The thing is, American comic books and manga storytelling are completely different. Especially in the late 1950s, when this experiment was playing itself out, American comics were almost like picture books, heavy on copy, with each image summarizing a ton of narrative information. Maga, however, had developed along more cinematic lines. In Japan, most comics seemed copy-light, because the same information would be dramatized over a greater number of panels and pages. After some initial experimenting with simply translating American comic, which did not find success, the publisher decided that the only thing to do was to have local manga artists adapt the American stories, reinterpreting them taking into account the different tastes of the manga audience. The young creator chosen to do this work was Tatsuo Yoshida, who became a storied figure in the world of manga and anime.
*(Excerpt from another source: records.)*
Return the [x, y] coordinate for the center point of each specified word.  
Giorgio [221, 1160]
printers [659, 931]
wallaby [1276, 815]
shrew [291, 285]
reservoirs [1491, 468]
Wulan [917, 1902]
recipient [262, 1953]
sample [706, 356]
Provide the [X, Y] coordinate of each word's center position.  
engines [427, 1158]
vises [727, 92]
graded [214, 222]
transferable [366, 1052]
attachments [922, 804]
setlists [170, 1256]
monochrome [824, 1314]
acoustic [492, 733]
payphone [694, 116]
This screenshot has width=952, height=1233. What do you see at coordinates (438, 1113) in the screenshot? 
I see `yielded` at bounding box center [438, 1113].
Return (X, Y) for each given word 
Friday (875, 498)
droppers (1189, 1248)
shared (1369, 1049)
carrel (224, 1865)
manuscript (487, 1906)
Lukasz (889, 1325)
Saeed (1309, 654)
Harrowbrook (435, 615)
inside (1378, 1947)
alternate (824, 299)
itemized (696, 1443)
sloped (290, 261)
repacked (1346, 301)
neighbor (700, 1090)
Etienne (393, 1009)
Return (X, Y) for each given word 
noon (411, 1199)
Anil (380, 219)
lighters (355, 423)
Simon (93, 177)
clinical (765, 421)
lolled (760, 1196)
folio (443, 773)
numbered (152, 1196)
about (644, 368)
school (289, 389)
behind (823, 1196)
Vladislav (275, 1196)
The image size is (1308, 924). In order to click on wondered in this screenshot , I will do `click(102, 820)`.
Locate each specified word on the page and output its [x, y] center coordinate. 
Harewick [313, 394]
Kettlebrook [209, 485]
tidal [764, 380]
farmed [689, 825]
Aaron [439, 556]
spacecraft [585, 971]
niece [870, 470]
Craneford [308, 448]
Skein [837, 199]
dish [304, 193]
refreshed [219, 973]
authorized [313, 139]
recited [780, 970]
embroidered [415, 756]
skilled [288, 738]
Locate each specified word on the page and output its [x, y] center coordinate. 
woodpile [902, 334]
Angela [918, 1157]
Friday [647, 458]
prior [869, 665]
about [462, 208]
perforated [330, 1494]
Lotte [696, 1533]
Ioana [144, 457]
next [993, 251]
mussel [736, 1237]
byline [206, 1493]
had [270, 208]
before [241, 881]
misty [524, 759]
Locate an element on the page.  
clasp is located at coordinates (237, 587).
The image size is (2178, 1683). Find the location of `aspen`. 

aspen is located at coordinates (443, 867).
Tatsuo Yoshida worked on Superman long enough to fill 14 hardcover volumes with his adaptations of American stories. But his more famous works lay in his future. In 1962, along with his two younger brothers Kenji and Toyoharu (who usually worked under the pen name Ippei Kuri) he founded the animation studio Tatsunoko Productions. In 1966, they would create a racing series, Mach Go Go Go, which would be translated and air in the United States as Speed Racer. In the early 1970s, they innovated Science Ninja Team Gatchaman, which became a worldwide hit, and was broadcast in America as Battle of the Planets. Yoshida died in 1977, but Tatsunoko has continued on as a force in anime to this day.

Yoshida followed the storyline of the original comics he was adapting very closely, including the look of all of the principle characters. At the time, Wayne Boring was the dominant Superman artist, and so Yoshida took his cues from Boring;s work. That said, as you’ll see, Yoshida also expanded on the events of the story as necessary to transliterate it into the style favored by Japanese readers. This particular story is from SUPERMAN Vol. 14, published in 1960, and adapts “The Super Key to Fort Superman” from ACTION COMICS #241, which was written by Jerry Coleman and illustrated by Wayne Boring. Curt Swan did the ACTION COMICS cover, which Yoshida closely adapts here for the first page.

This is a good illustration of what Yoshida does throughout this story. As you can see above, the first story page from ACTION COMICS is exploded out into three pages of content in the manga iteration. As much as he can, Yoshida bases his master images on what Boring has done, filling in the gaps with panels inspired by images from other Superman stories or simply from his own imagination.

Oh, I should probably mention for the uninitiated that manga reads from right-to-left, in a reverse of American comics’ left-to-right flow. So Yoshida’s work is a mirror image of Boring’s in terms of its panel layout. This was a strange story to adapt, in that much of the plot (spoilers) turns upon Superman’s friendship with his fellow crime-fighter Batman, with whom he was sharing the pages of WORLD’S FINEST COMICS. But Batman was still largely unknown in Japan at this point, so the whole thing must have been extra mysterious to Japanese audiences.

Unlike American comics, manga was typically published in black and white, and the Superman manga was no exception. For these book collections, the initial sixteen pages were printed in full color, but the rest of the book was in black and white, with different sections being printed on different colored paper to help give it some variety. It doesn’t matter that this transition takes place mid-story like this; Japanese audiences were used to this.

The closing page of this story is situated next to the full color splash page to the next story, which was adapted from “The Reporter of Steel” from ACTION COMICS #257. The volume also adapts a Superboy story from SUPERBOY #53.

The color splash page for “The Super Zoo From Krypton” is very different from its source material, probably for the better.